Data Engineering, Data Lake

How to Create a Data Formatting Plugin in VDK

A step-by-step tutorial on how to manipulate a table in your data lake by writing a VDK custom plugin

Angelica Lo Duca

Published in

Towards Data Science

7 min readOct 12, 2022

Versatile Data Kit (VDK) is a framework for ingesting and manipulating different data sources into a single data lake. I’ve already discussed VDK in my previous article, so for an introduction to it, you can refer there.

In this article, I’ll discuss how to implement a custom plugin in VDK. As a use case, I’ll implement a simple plugin that takes input from an existing table, and performs data formatting on it. To show how the plugin works, I’ll implement only the simple task that takes some strings from a column of a table and substitutes them with another string. The following figure shows the data formatting job I’m going to implement:

In the table on the left, the same country, Italy, appears with two different names, so I’ll perform data formatting to have a homogeneous country value, as shown in the table on the right.
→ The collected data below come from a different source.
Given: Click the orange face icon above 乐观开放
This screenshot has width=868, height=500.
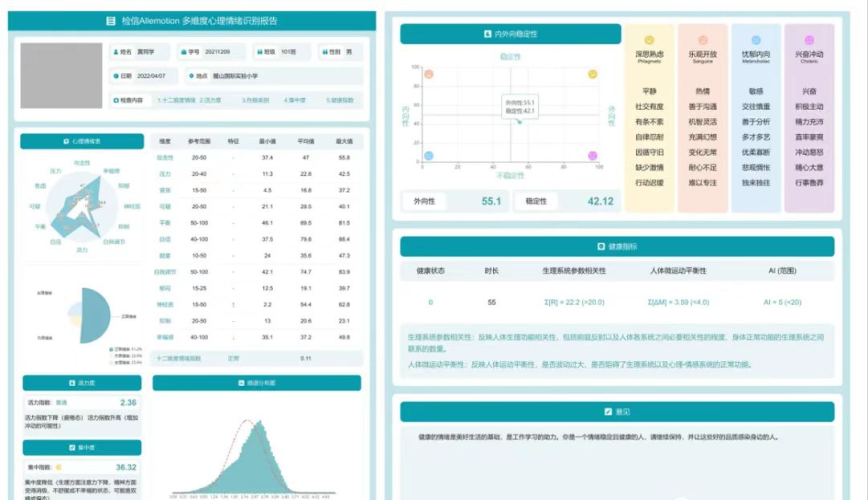Looking at the screenshot, I should click(703, 41).
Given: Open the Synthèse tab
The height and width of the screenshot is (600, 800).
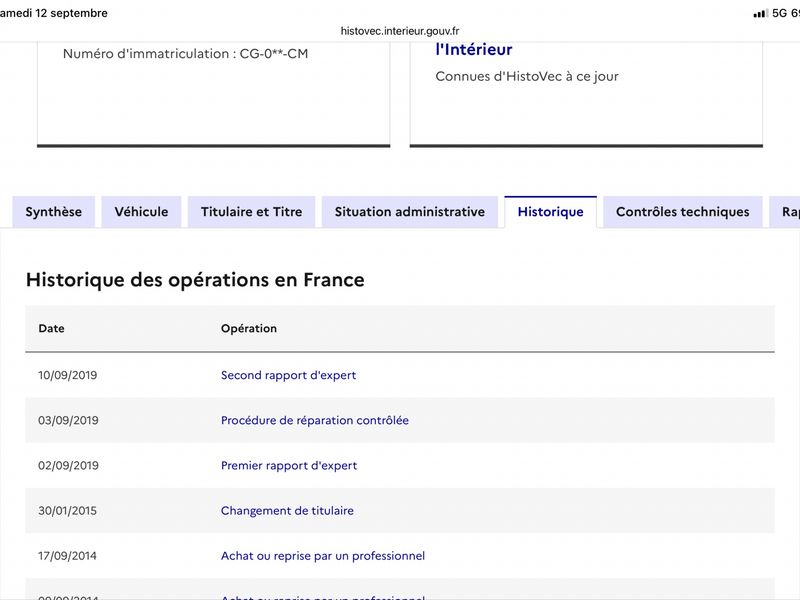Looking at the screenshot, I should tap(54, 212).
To perform the previously described task, I’ll implement a VDK plugin you can call as follows:

vdk format-column -t my-table -c country -o "Italie,Italia" -d Italy

where:

the -t option specifies the table to manipulate
the -c option specifies the column to manipulate
the -o option specifies the list of occurrences to substitute
the -d option specifies the target value.

To implement the custom plugin in VDK, I’ll follow the steps described below:

Creating the Skeleton
Configuring the Plugin
Configuring the Jobs
Testing and Installing the Plugin.

1. Creating the Skeleton

To create the skeleton of the plugin, I use cookiecutter as follows:

cookiecutter https://github.com/tozka/cookiecutter-vdk-plugin

When I run the previous command, I need to answer to some questions:

Image by Author

When the procedure is complete, a new directory is created. The following figure shows the tree of the created directory:

The contains two main directories: src and tests, as well as three files: README.md, requirements.txt, and setup.py.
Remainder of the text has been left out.